─── DATA FOR ANALYSIS ───
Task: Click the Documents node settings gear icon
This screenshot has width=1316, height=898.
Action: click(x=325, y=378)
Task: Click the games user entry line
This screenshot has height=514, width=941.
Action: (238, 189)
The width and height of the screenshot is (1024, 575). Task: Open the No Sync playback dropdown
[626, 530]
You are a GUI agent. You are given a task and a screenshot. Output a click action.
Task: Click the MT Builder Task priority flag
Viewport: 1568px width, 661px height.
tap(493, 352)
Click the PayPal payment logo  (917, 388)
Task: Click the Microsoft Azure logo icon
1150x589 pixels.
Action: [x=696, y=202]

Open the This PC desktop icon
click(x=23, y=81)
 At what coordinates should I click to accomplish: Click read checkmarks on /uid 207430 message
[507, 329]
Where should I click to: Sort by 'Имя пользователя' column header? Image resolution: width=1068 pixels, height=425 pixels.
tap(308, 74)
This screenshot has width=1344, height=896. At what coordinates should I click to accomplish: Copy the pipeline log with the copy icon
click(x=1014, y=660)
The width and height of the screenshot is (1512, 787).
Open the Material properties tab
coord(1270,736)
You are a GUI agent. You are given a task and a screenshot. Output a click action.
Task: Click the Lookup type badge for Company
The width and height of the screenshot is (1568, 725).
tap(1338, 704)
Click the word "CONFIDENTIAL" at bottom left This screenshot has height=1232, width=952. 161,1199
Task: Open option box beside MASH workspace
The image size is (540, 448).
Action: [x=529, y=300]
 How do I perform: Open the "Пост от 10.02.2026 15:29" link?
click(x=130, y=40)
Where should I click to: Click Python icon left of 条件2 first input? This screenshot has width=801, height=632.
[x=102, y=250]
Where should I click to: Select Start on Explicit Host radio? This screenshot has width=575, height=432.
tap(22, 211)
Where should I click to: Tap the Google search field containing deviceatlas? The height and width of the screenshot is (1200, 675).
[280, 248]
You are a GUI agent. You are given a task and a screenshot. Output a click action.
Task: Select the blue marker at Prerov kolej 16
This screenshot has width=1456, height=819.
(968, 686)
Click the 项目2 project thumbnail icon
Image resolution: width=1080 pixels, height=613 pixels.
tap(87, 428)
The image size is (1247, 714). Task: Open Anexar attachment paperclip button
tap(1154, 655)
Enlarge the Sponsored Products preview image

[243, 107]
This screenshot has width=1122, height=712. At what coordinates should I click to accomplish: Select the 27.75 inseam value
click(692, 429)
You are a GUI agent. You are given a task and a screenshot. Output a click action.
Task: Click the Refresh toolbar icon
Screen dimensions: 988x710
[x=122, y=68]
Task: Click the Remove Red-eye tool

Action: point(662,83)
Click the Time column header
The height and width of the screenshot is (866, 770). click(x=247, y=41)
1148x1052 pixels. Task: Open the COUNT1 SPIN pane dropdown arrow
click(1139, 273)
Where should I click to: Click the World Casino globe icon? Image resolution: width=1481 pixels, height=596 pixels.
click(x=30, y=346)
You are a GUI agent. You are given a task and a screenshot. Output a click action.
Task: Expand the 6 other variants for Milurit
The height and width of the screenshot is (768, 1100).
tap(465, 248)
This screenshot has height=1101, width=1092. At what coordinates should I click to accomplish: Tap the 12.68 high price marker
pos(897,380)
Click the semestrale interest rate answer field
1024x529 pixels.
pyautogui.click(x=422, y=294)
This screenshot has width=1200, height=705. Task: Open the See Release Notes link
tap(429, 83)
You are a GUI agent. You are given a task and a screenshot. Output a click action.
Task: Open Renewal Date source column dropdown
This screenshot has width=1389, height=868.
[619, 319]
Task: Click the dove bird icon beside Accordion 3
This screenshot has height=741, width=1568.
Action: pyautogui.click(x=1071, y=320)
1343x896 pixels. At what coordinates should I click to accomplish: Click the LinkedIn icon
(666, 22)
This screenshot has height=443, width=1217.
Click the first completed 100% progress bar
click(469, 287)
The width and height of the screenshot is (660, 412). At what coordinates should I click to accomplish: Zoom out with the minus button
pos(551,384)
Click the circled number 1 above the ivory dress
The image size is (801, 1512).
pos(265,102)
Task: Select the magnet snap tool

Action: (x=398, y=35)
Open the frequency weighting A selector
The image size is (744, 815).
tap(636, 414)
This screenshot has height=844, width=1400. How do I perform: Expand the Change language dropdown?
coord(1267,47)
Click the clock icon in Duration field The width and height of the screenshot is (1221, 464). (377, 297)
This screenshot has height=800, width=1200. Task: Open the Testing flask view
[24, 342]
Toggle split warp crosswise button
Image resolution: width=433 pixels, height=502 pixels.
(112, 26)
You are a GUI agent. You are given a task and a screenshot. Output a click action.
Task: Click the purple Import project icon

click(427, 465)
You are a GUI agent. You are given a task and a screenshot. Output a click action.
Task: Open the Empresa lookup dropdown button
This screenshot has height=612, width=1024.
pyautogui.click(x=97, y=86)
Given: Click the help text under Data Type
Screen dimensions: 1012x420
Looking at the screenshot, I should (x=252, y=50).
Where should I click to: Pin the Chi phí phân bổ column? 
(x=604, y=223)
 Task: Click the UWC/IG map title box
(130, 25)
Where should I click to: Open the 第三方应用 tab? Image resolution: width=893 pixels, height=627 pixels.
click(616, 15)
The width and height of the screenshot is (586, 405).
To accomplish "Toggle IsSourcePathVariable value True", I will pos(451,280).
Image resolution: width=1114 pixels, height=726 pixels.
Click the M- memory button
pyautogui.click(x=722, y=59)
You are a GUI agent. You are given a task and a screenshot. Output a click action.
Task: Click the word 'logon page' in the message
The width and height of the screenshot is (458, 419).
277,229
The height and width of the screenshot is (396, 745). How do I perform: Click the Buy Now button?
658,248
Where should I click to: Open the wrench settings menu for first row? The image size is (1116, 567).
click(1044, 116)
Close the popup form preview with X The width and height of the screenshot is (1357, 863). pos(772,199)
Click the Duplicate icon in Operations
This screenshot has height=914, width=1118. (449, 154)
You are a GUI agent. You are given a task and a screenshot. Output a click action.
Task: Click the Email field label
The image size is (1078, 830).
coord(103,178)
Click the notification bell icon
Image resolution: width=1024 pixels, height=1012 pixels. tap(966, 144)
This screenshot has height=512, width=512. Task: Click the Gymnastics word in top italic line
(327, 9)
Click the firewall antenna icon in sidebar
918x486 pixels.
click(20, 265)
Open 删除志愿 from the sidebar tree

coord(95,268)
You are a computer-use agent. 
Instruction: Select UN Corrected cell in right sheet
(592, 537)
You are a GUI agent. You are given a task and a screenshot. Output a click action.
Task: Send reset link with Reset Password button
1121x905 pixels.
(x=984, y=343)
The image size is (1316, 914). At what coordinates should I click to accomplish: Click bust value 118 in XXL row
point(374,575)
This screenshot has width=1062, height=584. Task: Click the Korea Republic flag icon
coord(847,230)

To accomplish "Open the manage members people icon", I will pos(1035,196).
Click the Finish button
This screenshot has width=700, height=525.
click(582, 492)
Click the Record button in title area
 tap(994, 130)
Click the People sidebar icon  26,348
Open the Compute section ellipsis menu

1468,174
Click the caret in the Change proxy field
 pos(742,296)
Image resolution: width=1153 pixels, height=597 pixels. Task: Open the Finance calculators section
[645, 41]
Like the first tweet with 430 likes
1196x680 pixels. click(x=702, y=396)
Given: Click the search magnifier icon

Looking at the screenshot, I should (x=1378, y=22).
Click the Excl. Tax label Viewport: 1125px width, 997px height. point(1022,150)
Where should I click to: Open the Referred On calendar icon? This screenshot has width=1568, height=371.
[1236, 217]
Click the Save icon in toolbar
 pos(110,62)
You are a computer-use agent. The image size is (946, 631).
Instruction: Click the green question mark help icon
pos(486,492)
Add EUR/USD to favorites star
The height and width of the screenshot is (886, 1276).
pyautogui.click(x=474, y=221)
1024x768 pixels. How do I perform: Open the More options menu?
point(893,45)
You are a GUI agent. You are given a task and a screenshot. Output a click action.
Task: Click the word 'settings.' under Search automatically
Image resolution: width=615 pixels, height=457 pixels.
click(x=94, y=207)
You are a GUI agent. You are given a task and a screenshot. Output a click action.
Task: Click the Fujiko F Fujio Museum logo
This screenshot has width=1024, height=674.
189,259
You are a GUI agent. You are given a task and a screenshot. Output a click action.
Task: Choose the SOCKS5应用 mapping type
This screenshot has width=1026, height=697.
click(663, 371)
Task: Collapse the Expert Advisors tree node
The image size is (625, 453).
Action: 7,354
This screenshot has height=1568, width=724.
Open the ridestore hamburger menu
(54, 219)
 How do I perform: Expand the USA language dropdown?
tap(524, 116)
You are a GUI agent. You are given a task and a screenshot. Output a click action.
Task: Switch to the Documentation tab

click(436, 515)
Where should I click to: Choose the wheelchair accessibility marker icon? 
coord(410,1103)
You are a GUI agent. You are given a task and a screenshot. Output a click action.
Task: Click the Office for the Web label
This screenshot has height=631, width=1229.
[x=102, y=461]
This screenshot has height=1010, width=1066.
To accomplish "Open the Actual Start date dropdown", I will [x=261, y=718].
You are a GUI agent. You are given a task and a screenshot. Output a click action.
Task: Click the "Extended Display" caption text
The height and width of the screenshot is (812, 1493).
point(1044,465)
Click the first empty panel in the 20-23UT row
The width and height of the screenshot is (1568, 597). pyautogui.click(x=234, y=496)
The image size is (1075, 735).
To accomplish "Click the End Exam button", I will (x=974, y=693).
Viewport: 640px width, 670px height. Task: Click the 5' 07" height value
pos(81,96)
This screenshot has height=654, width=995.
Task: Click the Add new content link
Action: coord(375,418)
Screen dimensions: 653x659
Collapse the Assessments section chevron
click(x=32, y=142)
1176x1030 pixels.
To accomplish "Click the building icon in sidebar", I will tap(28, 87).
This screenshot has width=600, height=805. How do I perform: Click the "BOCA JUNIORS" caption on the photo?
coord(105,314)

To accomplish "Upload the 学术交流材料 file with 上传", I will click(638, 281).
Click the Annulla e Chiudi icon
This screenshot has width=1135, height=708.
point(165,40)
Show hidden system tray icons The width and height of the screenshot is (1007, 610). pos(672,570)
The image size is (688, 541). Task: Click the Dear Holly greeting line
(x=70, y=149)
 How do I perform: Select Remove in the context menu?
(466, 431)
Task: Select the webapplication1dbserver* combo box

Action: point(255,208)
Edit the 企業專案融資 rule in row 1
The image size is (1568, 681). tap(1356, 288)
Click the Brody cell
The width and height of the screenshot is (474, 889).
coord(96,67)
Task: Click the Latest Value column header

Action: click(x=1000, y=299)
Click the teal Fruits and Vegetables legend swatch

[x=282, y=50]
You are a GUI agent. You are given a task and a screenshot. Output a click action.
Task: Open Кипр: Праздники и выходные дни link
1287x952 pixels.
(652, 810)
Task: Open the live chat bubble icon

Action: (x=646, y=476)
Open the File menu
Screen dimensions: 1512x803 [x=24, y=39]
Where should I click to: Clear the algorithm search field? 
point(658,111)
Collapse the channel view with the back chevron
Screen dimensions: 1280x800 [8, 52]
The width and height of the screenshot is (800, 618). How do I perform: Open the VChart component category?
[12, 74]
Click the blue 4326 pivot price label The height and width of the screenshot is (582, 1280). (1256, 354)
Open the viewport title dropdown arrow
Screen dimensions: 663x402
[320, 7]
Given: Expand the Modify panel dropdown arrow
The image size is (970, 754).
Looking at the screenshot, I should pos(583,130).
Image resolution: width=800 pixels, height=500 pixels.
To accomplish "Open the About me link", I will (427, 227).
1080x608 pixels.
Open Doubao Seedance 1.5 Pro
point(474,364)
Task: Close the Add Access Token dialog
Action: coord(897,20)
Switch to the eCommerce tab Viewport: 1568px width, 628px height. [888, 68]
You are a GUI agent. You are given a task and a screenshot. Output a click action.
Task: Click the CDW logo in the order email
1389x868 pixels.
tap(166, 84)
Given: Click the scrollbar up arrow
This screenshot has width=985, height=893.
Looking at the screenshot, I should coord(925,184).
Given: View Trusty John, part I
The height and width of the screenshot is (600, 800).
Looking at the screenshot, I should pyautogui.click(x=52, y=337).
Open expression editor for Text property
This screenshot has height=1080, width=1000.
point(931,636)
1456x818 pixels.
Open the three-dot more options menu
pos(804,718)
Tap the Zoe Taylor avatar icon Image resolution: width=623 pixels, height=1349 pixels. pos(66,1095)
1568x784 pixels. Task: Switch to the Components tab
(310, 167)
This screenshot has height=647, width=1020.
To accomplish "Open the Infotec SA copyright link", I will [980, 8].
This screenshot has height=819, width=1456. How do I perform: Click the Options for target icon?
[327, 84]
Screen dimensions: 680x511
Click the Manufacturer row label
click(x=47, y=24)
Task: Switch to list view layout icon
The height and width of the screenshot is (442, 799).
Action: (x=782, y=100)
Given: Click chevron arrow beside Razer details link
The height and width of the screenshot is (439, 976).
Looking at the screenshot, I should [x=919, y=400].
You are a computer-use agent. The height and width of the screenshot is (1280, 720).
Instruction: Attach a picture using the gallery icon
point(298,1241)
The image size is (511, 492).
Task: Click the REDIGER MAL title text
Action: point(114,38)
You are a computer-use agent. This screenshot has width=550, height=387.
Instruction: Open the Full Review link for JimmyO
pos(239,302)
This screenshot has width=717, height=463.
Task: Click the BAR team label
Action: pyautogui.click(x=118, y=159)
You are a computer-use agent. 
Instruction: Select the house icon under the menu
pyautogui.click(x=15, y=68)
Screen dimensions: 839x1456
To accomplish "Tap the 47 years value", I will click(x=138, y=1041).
───
» AIM OF THE TASK
Since only a number is wanted, please say how many lines in the data include the word "beside".

» TASK SOLUTION
3